UN report: Increased warming closing in on agreed upon limit

The world is getting closer to passing a temperature limit set by global leaders five years ago.

Posted: Sep 9, 2020 12:42 PM

The world is getting closer to passing a temperature limit set by global leaders five years ago and may exceed it in the next decade or so, according to a new United Nations report.

In the next five years, the world has nearly a 1-in-4 chance of experiencing a year that’s hot enough to put the global temperature at 2.7 degrees (1.5 degrees Celsius) above pre-industrial times, according to a new science update released Wednesday by the U.N., World Meteorological Organization and other global science groups.

SIGN UP FOR OUR NEWSLETTER

Download the FOX 55 Severe Weather Center App on Apple

Download the FOX 55 Severe Weather Center App on Android 

That 1.5 degrees Celsius is the more stringent of two limits set in 2015 by world leaders in the Paris climate change agreement. A 2018 U.N. science report said a world hotter than that still survives, but chances of dangerous problems increase tremendously.

The report comes on the heels of a weekend of weather gone wild around the U.S.: Scorching heat, record California wildfires and two more Atlantic storms that set records for earliest 16th and 17th named storms.

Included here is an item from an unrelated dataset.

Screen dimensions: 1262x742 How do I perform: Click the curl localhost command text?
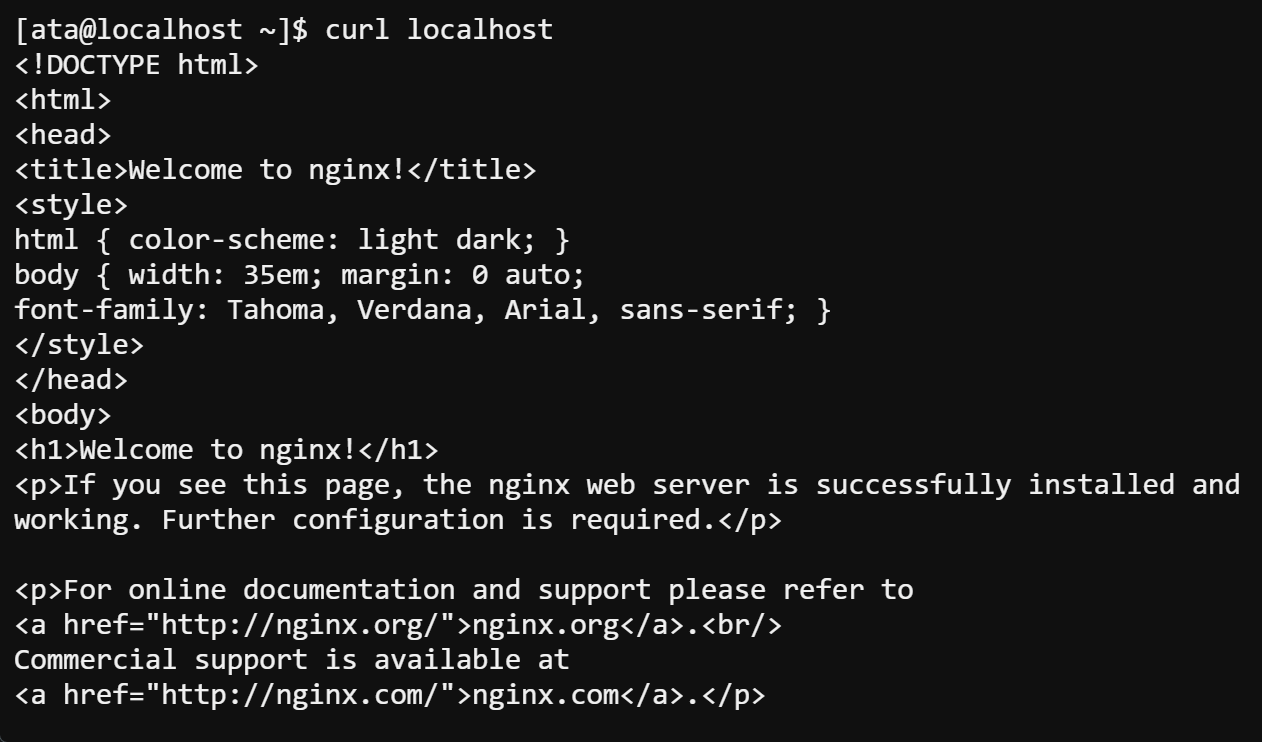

Earlier this year, Death Valley hit 130 degrees (54.4 degrees Celsius) and Siberia hit 100 degrees (38 degrees Celsius).

The warming that has already occurred has “increased the odds of extreme events that are unprecedented in our historical experience,” Stanford University climate scientist Noah Diffenbaugh said.

For example, historical global warming has increased the odds of record-setting hot extremes at more than 80% of the globe, and has “doubled or even tripled the odds over the region of California and the western U.S. that has experienced record-setting heat in recent weeks,” Diffenbaugh added.

The world already has warmed nearly 2 degrees (1.1 degrees Celsius) since the late 1800s, and the last five years are hotter than the previous five years, the report said. The speed-up could be temporary, or it might not be. There’s both man-made warming and natural warming from a strong El Nino weather pattern in the past five years, said World Meteorological Organization Secretary-General Petteri Taalas.

“The probability of 1.5 degrees (Celsius) is growing year by year,” Taalas told The Associated Press. “It’s very likely to happen in the next decade if we don’t change our behavior.”

That’s potentially faster than what a 2018 U.N. report found: that the world was likely to hit 1.5 degrees sometime between 2030 and 2052.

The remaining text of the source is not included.